## Exercise requirements
Reproduce the items starting at the line that contains "Screen dimensions: 1456x819" and ending at the line that contains "(x=1258, y=181)", switching "GPU Load" to "CPU Usage" and leaving everything else unchanged. Leave the pictures out of your answer.

* start Raw records *

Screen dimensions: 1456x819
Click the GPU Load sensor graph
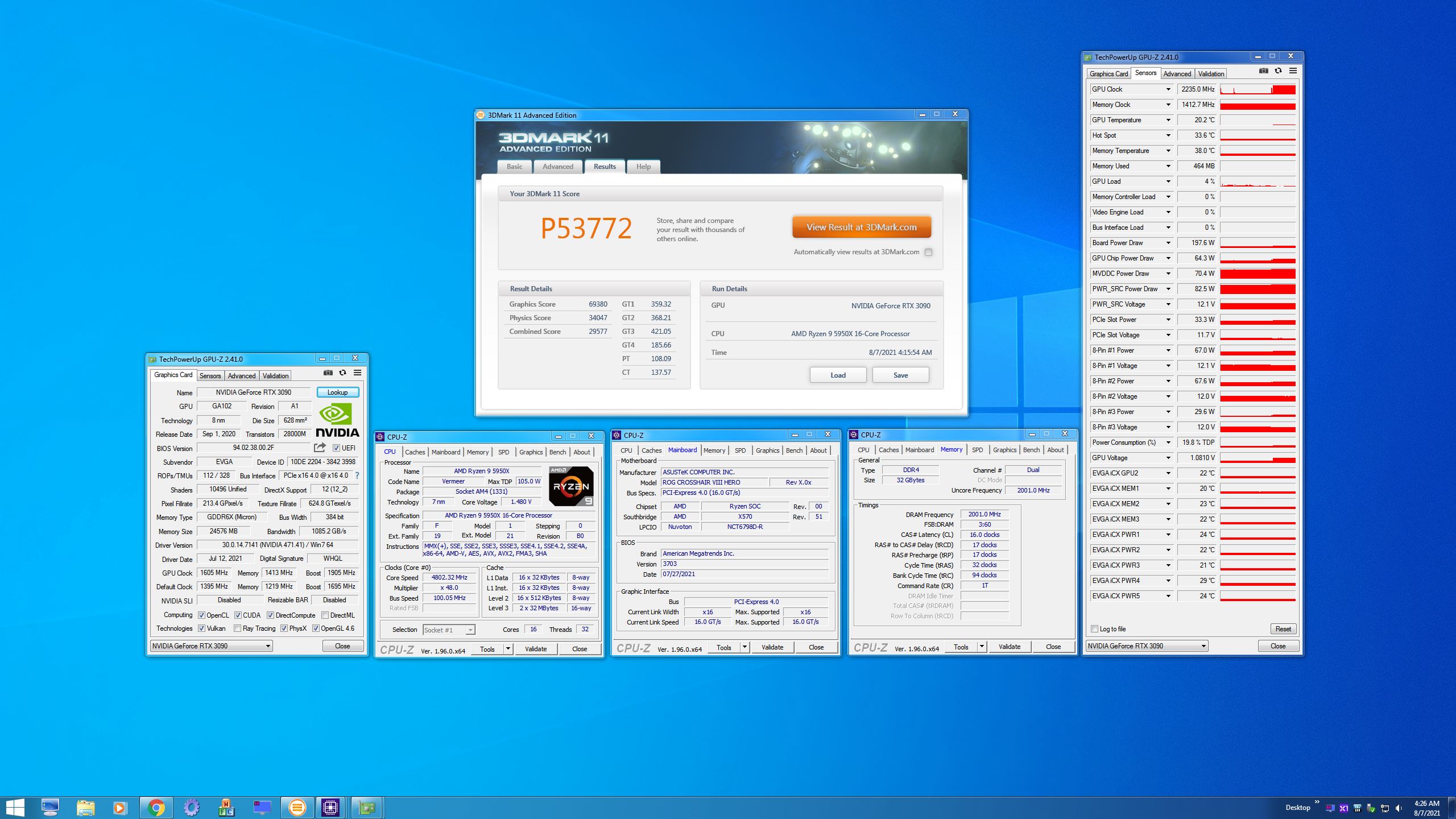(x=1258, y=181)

* end Raw records *
* start Raw records *

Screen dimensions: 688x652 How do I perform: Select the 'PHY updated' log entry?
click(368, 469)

* end Raw records *

## Response
Screen dimensions: 1456x819
Click the CPU Usage sensor graph
(x=1258, y=181)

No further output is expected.